PHNOM PENH, Cambodia - Grundfos and the Ministry of Industry & Handicraft, Cambodia today confirmed that they will exchange a letter of intent to strengthen cooperation in water management, in an effort to reduce the cost of water and increase access to clean, quality water in the country.
His Excellency Cham Prasidh, Minister of Industry & Handicraft, Cambodia and Mr. Leong Chee Khuan, Area Managing Director – South Asia, Grundfos highlighted that the Letter of Intent will include an endorsement of Grundfos by the Cambodian government, welcoming its latest technology and business models to reduce non-revenue water and boost water management efficiency.
One of the biggest water management challenges for Cambodia is its water infrastructure, which is prone to leakages and insufficient water pressure when serving cities and provinces during peak hours of water consumption. This leads to cases experiencing up to 40 per cent in non-revenue water (NRW), or water that is lost or otherwise unaccounted for in the system.
H.E. Cham Prasidh said, “As Cambodia’s economy grows rapidly, we’ve seen an increasing demand for clean water, and we expect this demand to increase to 0.8 million cubic metres per day by 2025, and to one million cubic meters per day by 2030. This will place more pressure on our water utility facilities to provide efficient and reliable water access.
“We are excited to work with an industry leader like Grundfos to improve Cambodia’s access to clean, quality water. We believe Grundfos’ innovative technology and solutions will have significant impact on our water management systems.”
Mr. Leong Chee Khuan, Grundfos said, “Grundfos is committed to helping Cambodia strengthen the quality, reliability and sustainability of its water supply. We are pleased to work with the Cambodian government in its mission to achieve greater water security by levering our leading industry innovation.”
To tackle Cambodia’s water challenges, Grundfos introduced a pilot project in the Takeo province using its demand driven distribution solution. It is an intelligent water distribution system which automatically adjusts the water flow using remote sensors, reducing excessive pressure in the water pipes. This in turn limits water leakages and losses, minimizing cost and energy. Chemicals usage is also drastically reduced due to more data being available to ensure accurate dosage, ultimately reducing costs along the way.
To encourage adoption of this new technology, Grundfos also created a new business model to remove the barrier of the usual upfront investment.
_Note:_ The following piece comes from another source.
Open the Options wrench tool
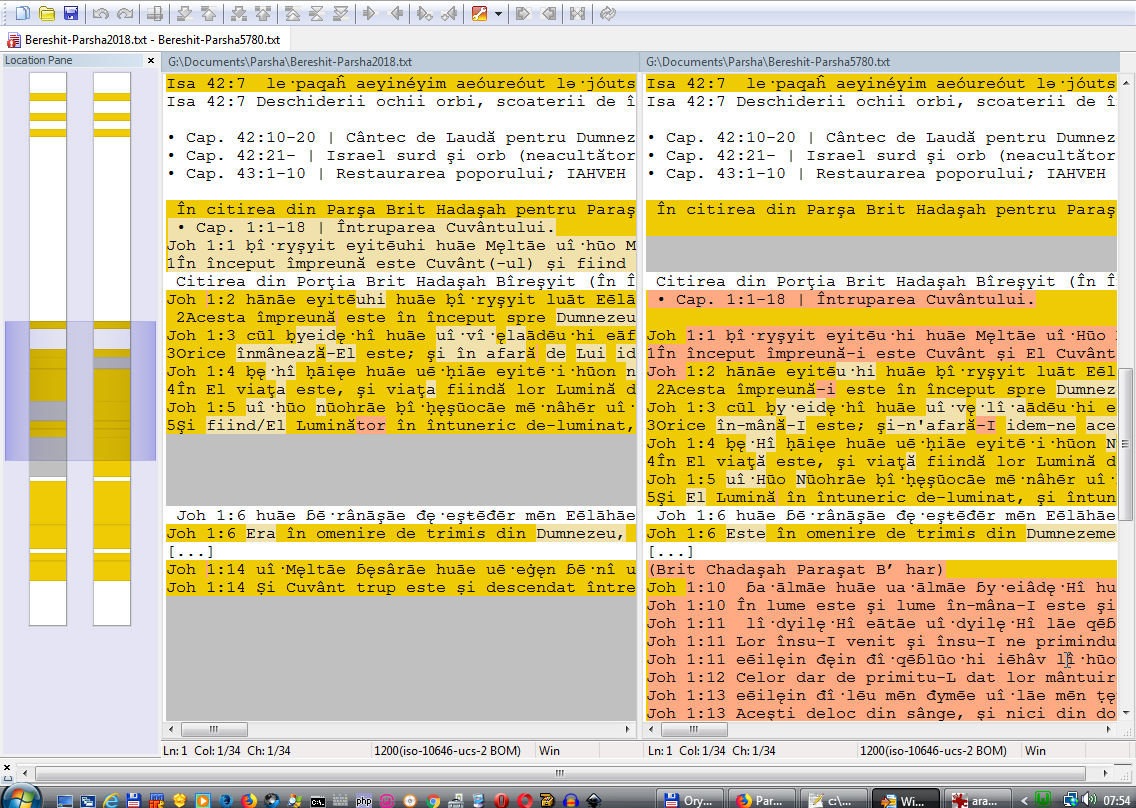The width and height of the screenshot is (1136, 808). (x=479, y=13)
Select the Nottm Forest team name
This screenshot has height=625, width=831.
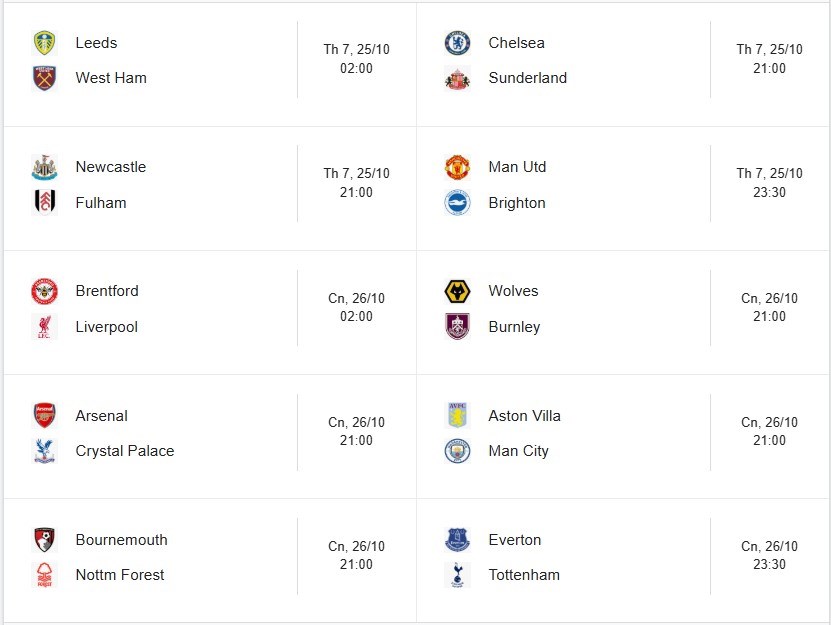(119, 575)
The plant operator is paying for the pump system through annual installments, which are financed by the money saved on energy and water bills due to the equipment upgrade.
As part of this project model, the plant operator is able to track their savings through Grundfos’ Remote Management system, an Internet-based remote monitoring, management and reporting system for pump installations.
The strategy of implementing the innovative solution together with the business model helped the plant save more than 270,000 kWh in electricity and around 200,000 m3 water per year, with a projected payback period of two and a half years.
Mr. Leong Chee Khuan, Grundfos also said, “Our work in Takeo has shown us that our new business model has huge potential in Cambodia and other countries where water utility authorities need not be held back by financial considerations when investing in new and efficient technologies. The success of this pilot project is encouraging, and we look forward to introducing this approach to the rest of Cambodia. We believe the model will open doors for our solutions to truly make a difference to Cambodia’s water utilities.”